И каждый раз погибает, как цветок, не выдержавший ее объятий.
Возможно, именно поэтому Титания так дорожила своей новой семьей. Любовь к ним была иной, и хотя бы от нее никто не умирал. Поэтому же ей так нравился и мир земной – он отличался от Волшебного, как сон отличается от смерти. Если там магия требовала взамен смирения, покорности, чужих потрохов, то в земном мире магия заключалась в невинных и примитивных мелочах.
В пище, которую Джек готовил, несмотря на то что не мог попробовать ее на вкус. В посвистывании, с которым Франц всасывал в себя пакетик крови через трубочку, прежде чем упасть на пол. В нарушающем покой всей Крепости беспардонно громком шуме, который Лорелея называла «музыкой» и который заставлял ее глаза сиять. В Волшебном мире ритуалами были жертвоприношения, а здесь – чаепития по вечерам и долгие приготовления ко сну. Таинство уборки, смех, глупые ссоры по поводу и без. Здесь, в Самайнтауне, Титания впервые засмеялась. Именно поэтому, если бы кто спросил ее, она предпочла бы остаться в нем до самого конца.
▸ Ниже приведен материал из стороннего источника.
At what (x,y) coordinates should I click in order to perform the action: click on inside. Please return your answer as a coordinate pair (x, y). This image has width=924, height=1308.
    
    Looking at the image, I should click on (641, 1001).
И все-таки даже в Самайнтауне Тита иногда испытывала потребность бежать без оглядки, как в ту самую ночь, когда очередное такое бегство ее сюда и привело. Проворочавшись без сна в неразобранной постели, на рассвете она обрядилась в чистое и старое – то, что не жалко отдать труду и земле, вроде рубашки с бисером, длинной вельветовой юбки по щиколотку, твидового пиджака, – и направилась вниз. Олеандры с кротонами, которым очень быстро становилось тесно в горшках, цеплялись за одежду, пока она шагала по двуязычной лестнице. Вместе с ними Титания сомневалась, не остаться ли ей сегодня среди родных соцветий, таких же ядовитых, как она. Третий этаж Крепости был полностью ее управой – островок родного края. Каждый раз, стоило Тите его покинуть, хищник внутри нее начинал вопить, будто дикую кошку волокли из пещеры за хвост на ясный свет. Все, где нет растений, среди которых можно затеряться, подсознательно казалось ей опасным местом. Даже родной дом, где обои с шелкографией дополняли панели из светло-коричневого шпона и хрустальные светильники, а каждый коридор расходился на множество комнат.
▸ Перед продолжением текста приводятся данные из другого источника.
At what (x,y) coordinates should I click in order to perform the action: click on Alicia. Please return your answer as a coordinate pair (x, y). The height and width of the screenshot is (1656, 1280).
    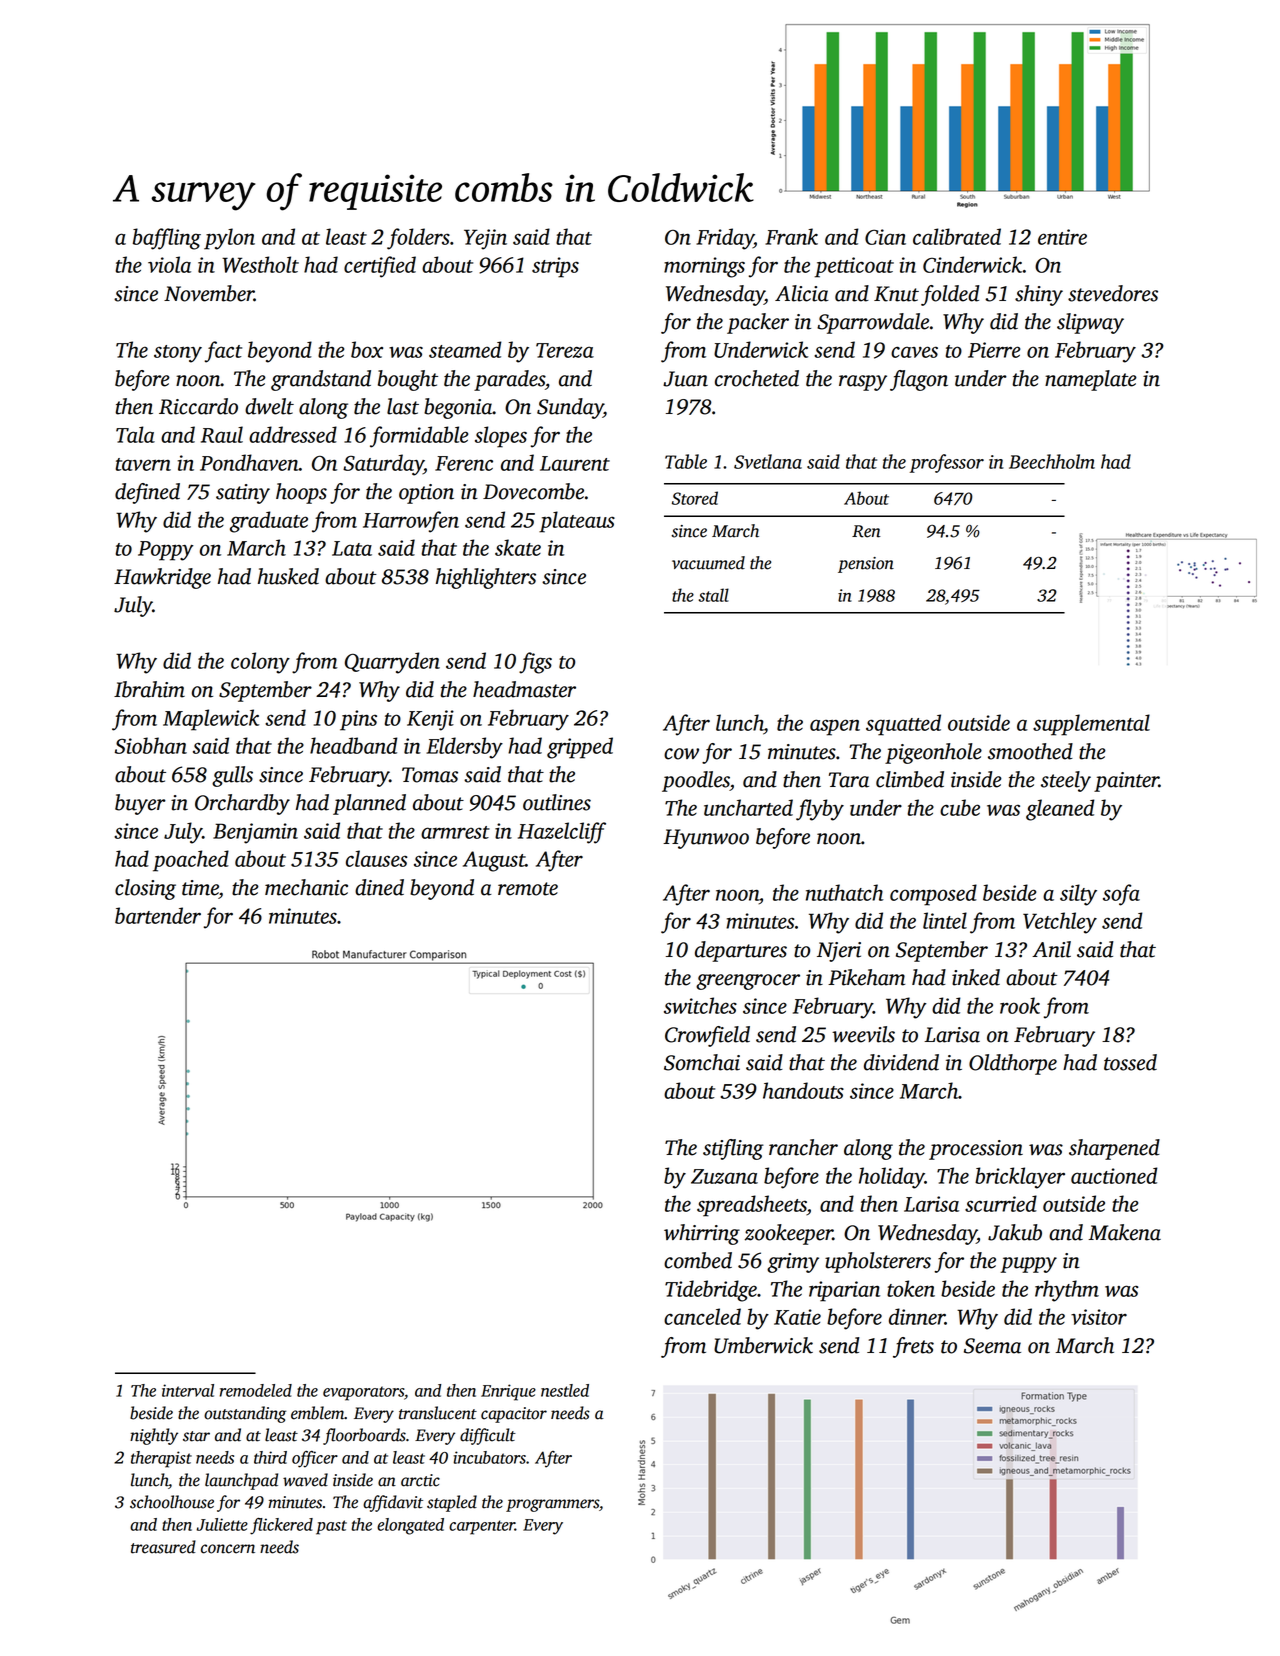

Титания миновала их быстро и так же быстро миновала разговоры с Джеком. Пристыженная, несмотря на все его утешения, она извинилась в сотый раз, помогла ему на кухне с вишневым клафути в знак искупления, чтоб тот не вышел клеклым, и под шумок ушла из дома.
Цветочный магазин «Волшебная страна» работал со среды по воскресенье, а открывался всегда около полудня – в те самые часы, когда непутевым мужьям требовался букет, чтоб попасть домой, и когда начиналась подготовка к званным ужинам с обедами. Титания никому не разрешала прикасаться к ее букетам, даже своей трудолюбивой ассистентке Линде, но, по крайней мере, доверяла ей ключи, замок и кассу. Благодаря чему в такие дни, как этот, Титания могла позволить себе немного опоздать.
– Здравствуй. Извини, что опять без записи. У тебя сейчас свободно?
Ближайший тату-салон, где по соседству теснился только ларек с сомнительного качества хот-догами, встретил ее тяжелым мотивом бас-гитары и абсолютно пустым холлом, обклеенным авангардными плакатами и карикатурами XIX века. О расписании и наличии мест Титания поинтересовалась исключительно из вежливости – так ее учил делать Джек.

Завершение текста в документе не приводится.